不発のtax selling‥‥
すべての悪材料を織り込む年末の株価調整は今年は驚くほど小さい。例年のごとく10月以降米国市場では年末の株価調整(tax selling )が進行した。特に今年は、(1)根強い景気回復に対する懐疑、(2)半年で60%という急騰の後の、決算を前にした利益確定の必要性、という2大調整要因があったために、警戒感が強まっていた。しかし、それにしては調整は、驚くほど小さく、ニューヨークダウは11月5日に再度10000ドル乗せ、11月9日は暴落の3月安値以降の高値を更新した。好調な企業業績が牽引、経済指標も着実に改善している。しかしより重要なのは旺盛な株式投資意欲、リスクマネーの復活であろう。
バフェットの鉄道買収、なぜ今か
その象徴はウォーレン・バフェット氏の北米鉄道首位のバーリントンノーザン・サンタフェの100%買収(今まで23%保有、今後77%を取得へ)であろう。新規投資額260億ドル(債務として100億ドルの引き受けを含む総投資時価は440億ドル)は、彼の過去最大そして最後の大規模買収になる。バリュー株式の底値買いの名手である彼が、30%のプレミアムをのせた100ドルでオファーである。二つの疑問がある。なぜ今急いで(高いプレミアムをつけて)、なぜ鉄道を?

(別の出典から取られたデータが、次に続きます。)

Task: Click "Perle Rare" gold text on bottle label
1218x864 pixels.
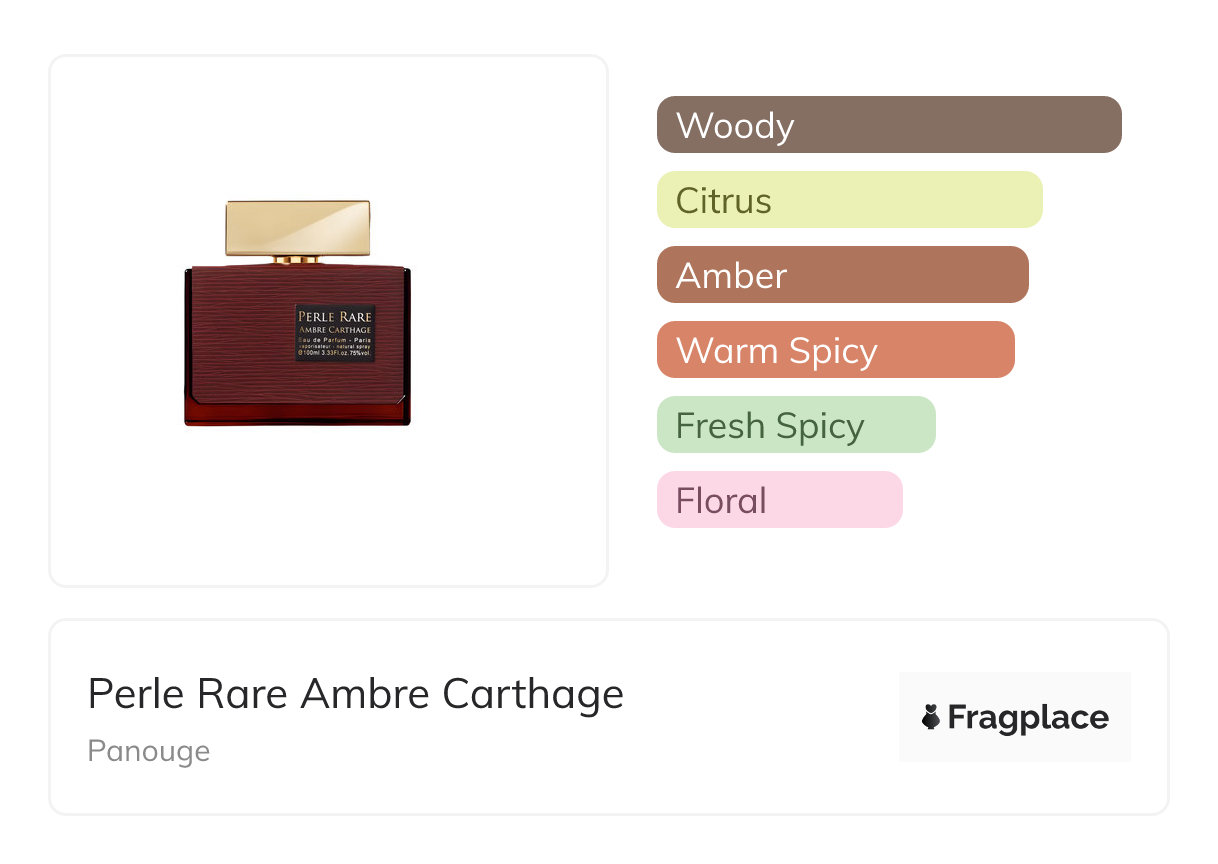Action: click(335, 317)
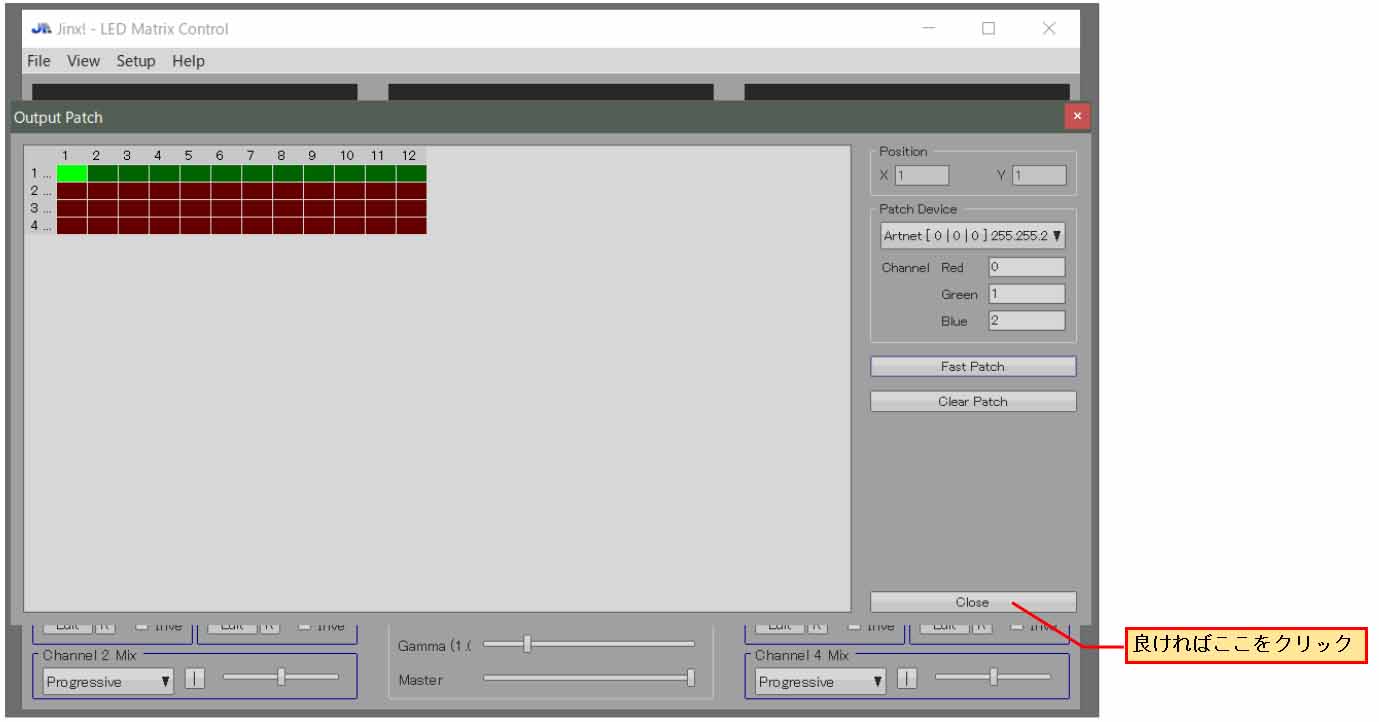Click the Blue channel input field
The width and height of the screenshot is (1379, 722).
pyautogui.click(x=1026, y=321)
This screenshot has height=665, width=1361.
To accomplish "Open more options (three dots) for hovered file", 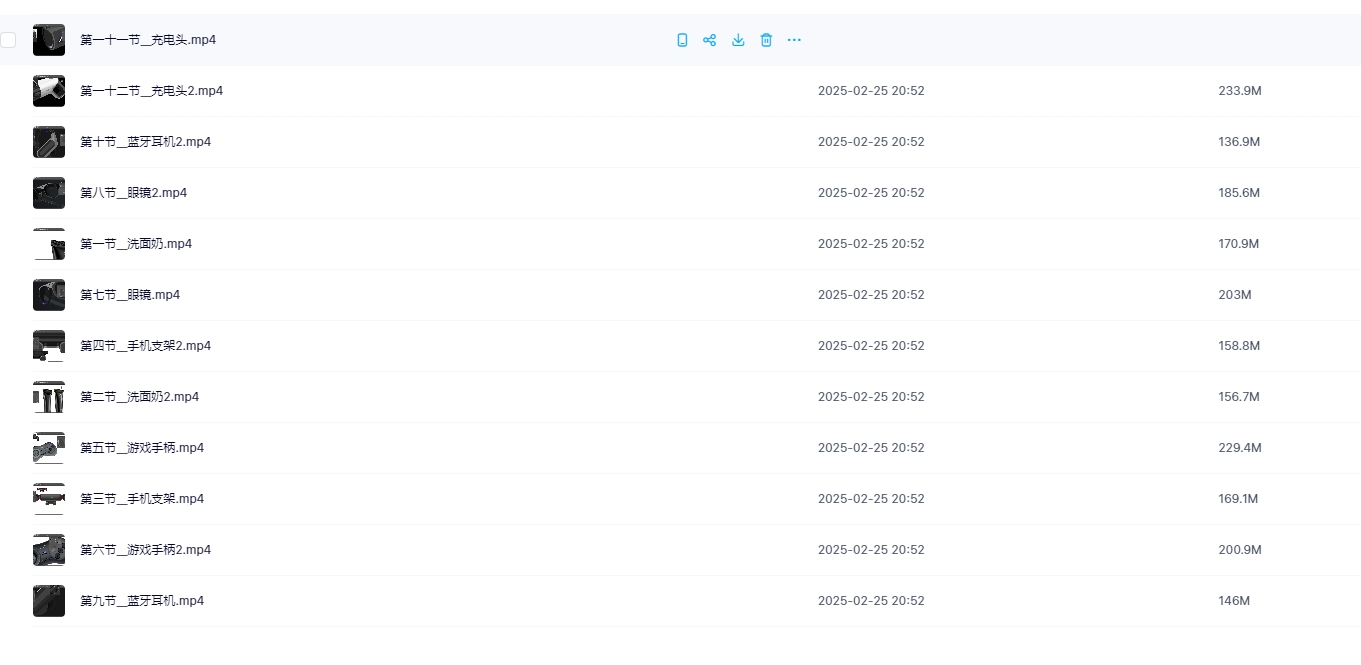I will (x=794, y=40).
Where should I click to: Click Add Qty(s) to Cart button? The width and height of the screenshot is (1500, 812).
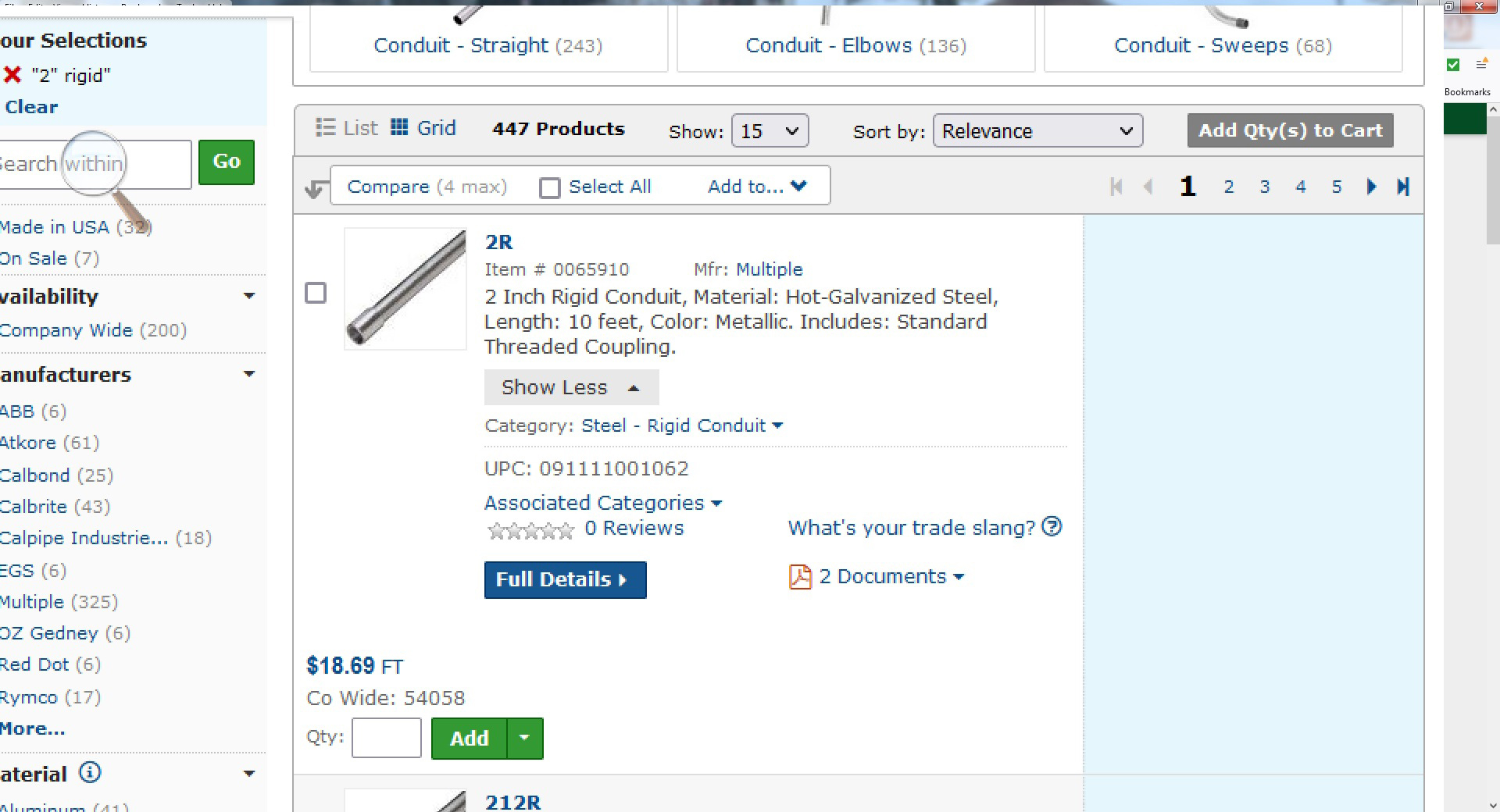(x=1290, y=130)
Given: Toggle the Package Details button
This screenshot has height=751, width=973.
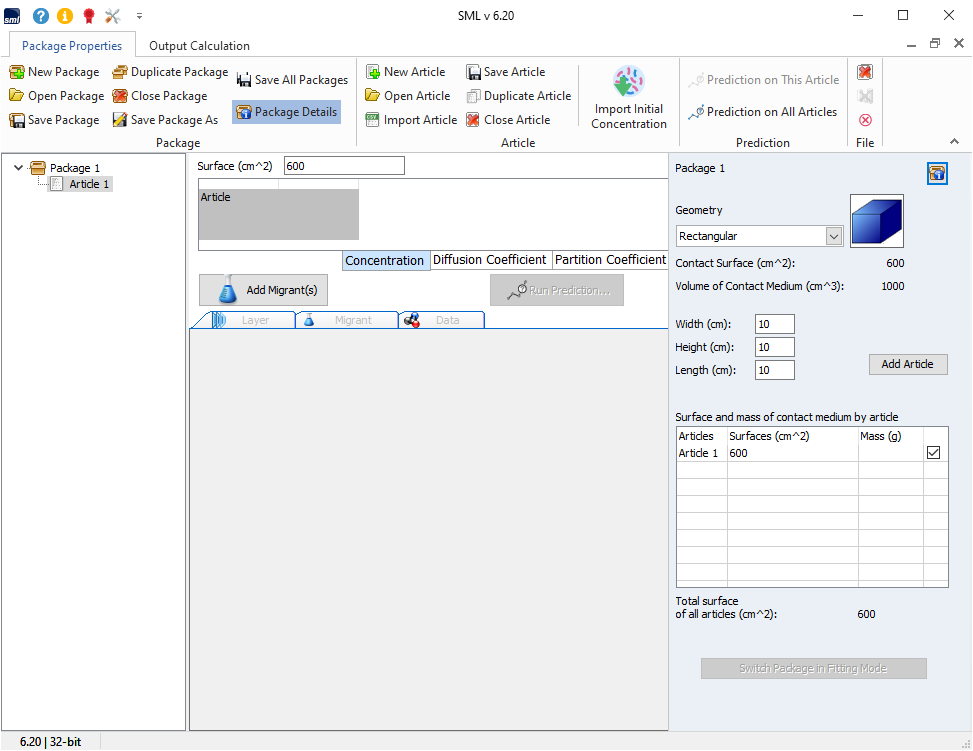Looking at the screenshot, I should pyautogui.click(x=287, y=112).
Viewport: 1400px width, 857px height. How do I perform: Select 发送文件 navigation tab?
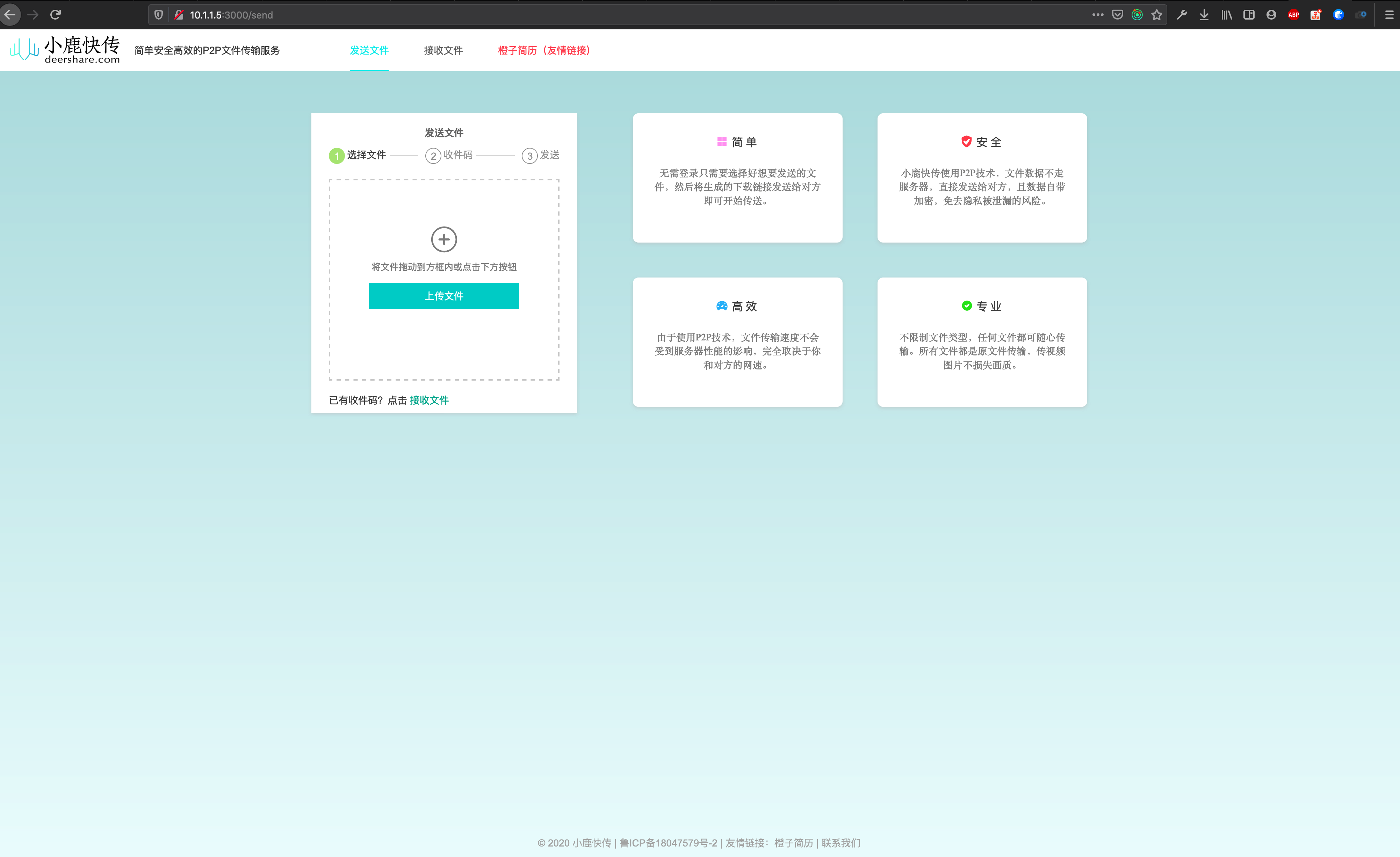[369, 50]
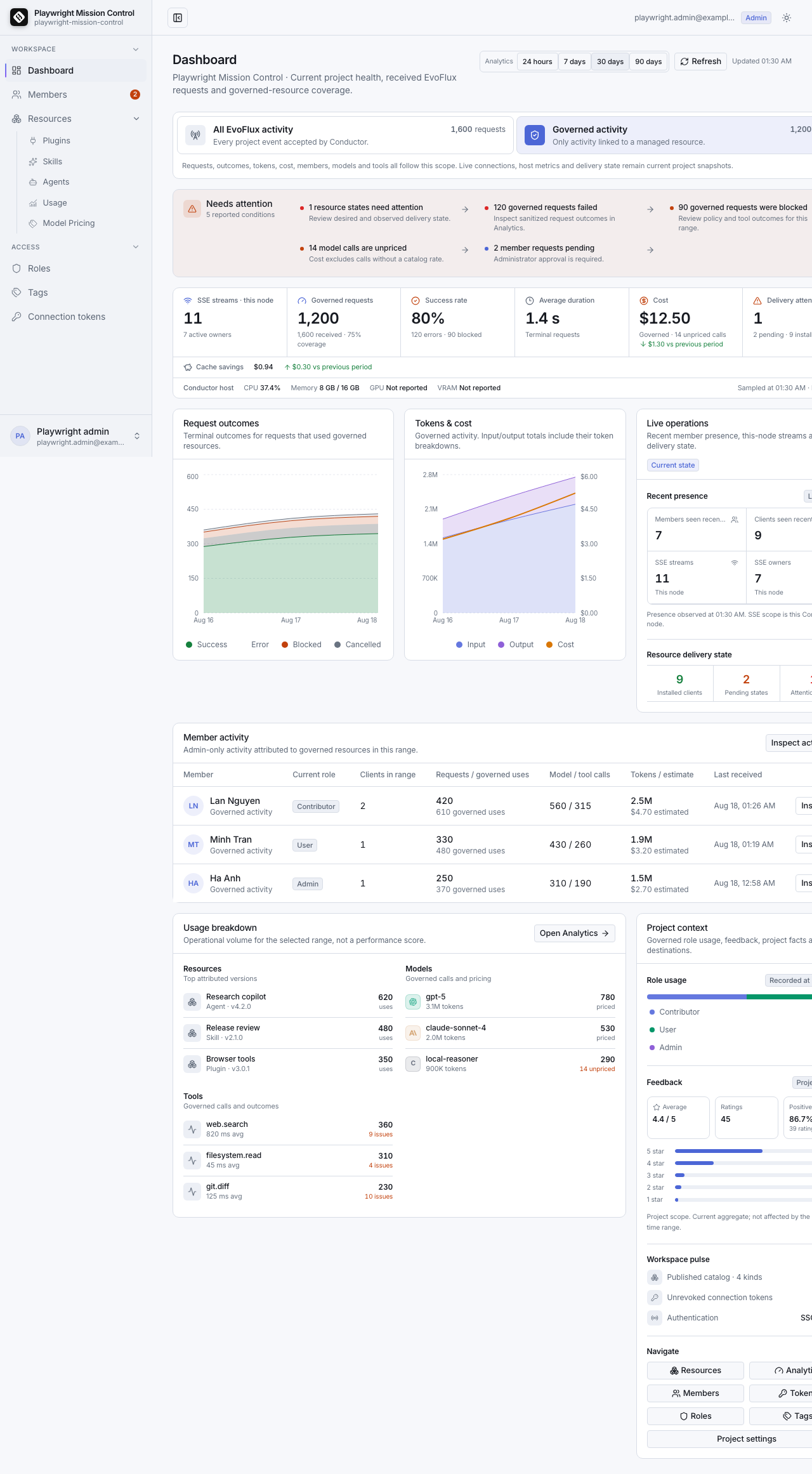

バフェット氏はこれまで短期的には米国景気の悲観論者であった。であれば最も景気に敏感でかつ世界経済から取り残されてしまいそうな米国の鉄道株をなぜ今買うのか。氏は「これは来月、来年の成果に賭けたものではない、永遠にこの株を保有するつもりだ」と説明したが、それでは説得力がない。実際S&P社による「このディールによりバフェット氏の会社であるバークシャー・ハサウェイのAAAレーティングを引き下げるかもしれない」とのコメントが伝えられている。当然割高な買収はバークシャー・ハサウェイの既存株主価値を毀損する。これまでのバフェット氏のバリュー投資方針が示す通り、買収の成否はいかに安く買うかである。ベアマーケットが続きこれからもっと安い価格で買収できるチャンスがあるとすれば今は買い時ではない。まして鉄道株は最も景気に敏感なセクターと言われている。とすればバフェット氏は、中長期的のみならず目先的にも米国株高を想定しているのでは、と考えられる(それは米国景気回復と潤沢な資金需給いずれかまたは両方に支えられる)。
劇的に変わる事業素質
タイミングは別として、バフェット氏は米国経済の将来性、鉄道事業の将来性に自信を持っている。バフェット氏は「America’s best days lie ahead no doubt about it」と述べている。また鉄道事業は、(1)省エネルギー輸送手段(原油価格上昇やさらなるエネルギー規制で有利に)、(2)海外低賃金からのプレッシャーへの抵抗力、(3)規制により競争が少なく収益安定的、などの投資魅力を説明している。確かに鉄道事業は100年前には花形であったが、前世紀後半は成熟・衰退を続けた産業であった。しかし、今産業素質は劇的に変わりつつある。グリーン・ニューディールの潮流に乗る省エネかつ、今後販売価格が上昇し長期的な安定キャッシュフローが読める数少ない産業である。またグローバル化で米国がますます海外生産に依存するようになれば、ますます長距離輸送のニーズが高まる、という時流にも合っている。